France Travail vise donc à étendre les compétences de Pôle Emploi en collaboration avec différents acteurs. Notamment l’État et les collectivités territoriales, pour venir en aide aux chômeurs et faciliter leur réinsertion.

Les personnes au chômage bénéficient donc d’un accompagnement personnalisé. Et de conseils spécialisés pour renforcer leurs compétences et s’adapter aux exigences du marché du travail.

France Travail coordonnera donc les efforts des conseillers, des entreprises et des organismes de formation.
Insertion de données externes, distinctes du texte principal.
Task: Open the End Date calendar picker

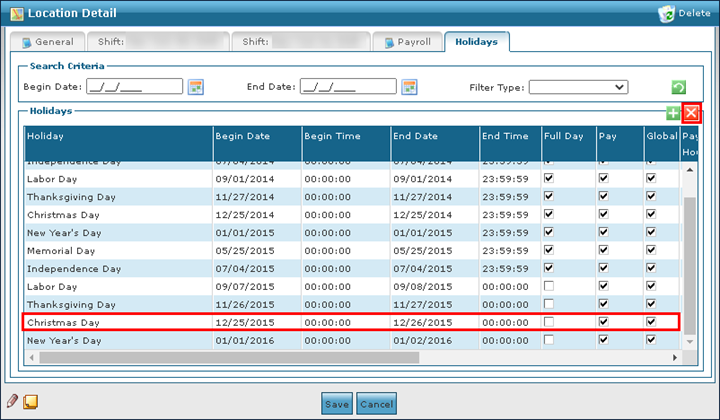Action: coord(409,87)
Et ce, pour faciliter l’accès à un emploi stable.

Malgré ces changements, le système continuera donc à fournir des aides aux allocataires de France Travail. En effet, la mission du nouveau Pôle Emploi reste d’aider les plus nombreux.

Un nouveau mode de fonctionnement

Désormais, les personnes inscrites à France Travail bénéficient d’une orientation vers la structure adaptée à leurs besoins. Ils ne sont pas nécessairement accompagnés par un conseiller France Travail.

L’interlocuteur du demandeur d’emploi peut être une mission locale ou un travailleur social du conseil départemental, par exemple. L’organisme va ainsi réaliser un diagnostic approfondi auprès du demandeur d’emploi, permettant son orientation.

Chaque demandeur d’emploi va donc signer un contrat d’engagement unifié, fondé sur des engagements réciproques. Ce dernier vient donc remplacer le projet personnalisé d’accès à l’emploi (PPAE), le contrat d’engagement jeune (CEJ) ou le parcours contractualisé vers l’emploi (Pacea).

Le contrat d’engagement comporte donc un plan d’action précisant les objectifs d’insertion sociale et professionnelle. Il implique des heures d’activité pour l’accompagnement ou la formation.

Lors de l’examen au Parlement de la loi pour le plein emploi, les sénateurs ont donc ajouté, pour les demandeurs d’emploi, une obligation d’au moins 15 heures d’activité par semaine. Cela représente une obligation pour ceux qui cherchent un emploi.

Les contrôles de France Travail renforcés

Une nouvelle initiative pour les demandeurs d’emploi est en cours. Olivier Dussopt, ancien ministre du Travail, avait déjà évoqué dans les colonnes des Echos en décembre dernier son souhait d’accroître significativement le nombre de vérifications.

Lors d’une visite dans les Vosges le vendredi 1ᵉʳ mars, Gabriel Attal a réaffirmé cette volonté en déclarant. « Le cap demeure le plein emploi et nous y parviendrons ».

Pour atteindre cet objectif, le gouvernement prévoit donc d’intensifier les contrôles. En passant de 500 000 contrôles effectués par l’ex-Pôle Emploi l’année dernière à plus de 600 000 cette année.

Cette intensification des vérifications ne s’arrêtera pas là, selon Gabriel Attal. Il a annoncé l’ambition de tripler le nombre de contrôles chaque année jusqu’à la fin du quinquennat.

Ainsi, en 2027, France Travail effectuera 1,5 million de contrôles par an. Le Premier ministre encourage les partenaires sociaux de France Travail à soutenir cet objectif pour le concrétiser.

Cette augmentation des contrôles ne concernera pas tous les demandeurs d’emploi de la même manière. Gabriel Attal souhaite que les vérifications menées par les agents de France Travail ciblent les métiers en tension, où l’offre d’emploi dépasse le nombre de candidats.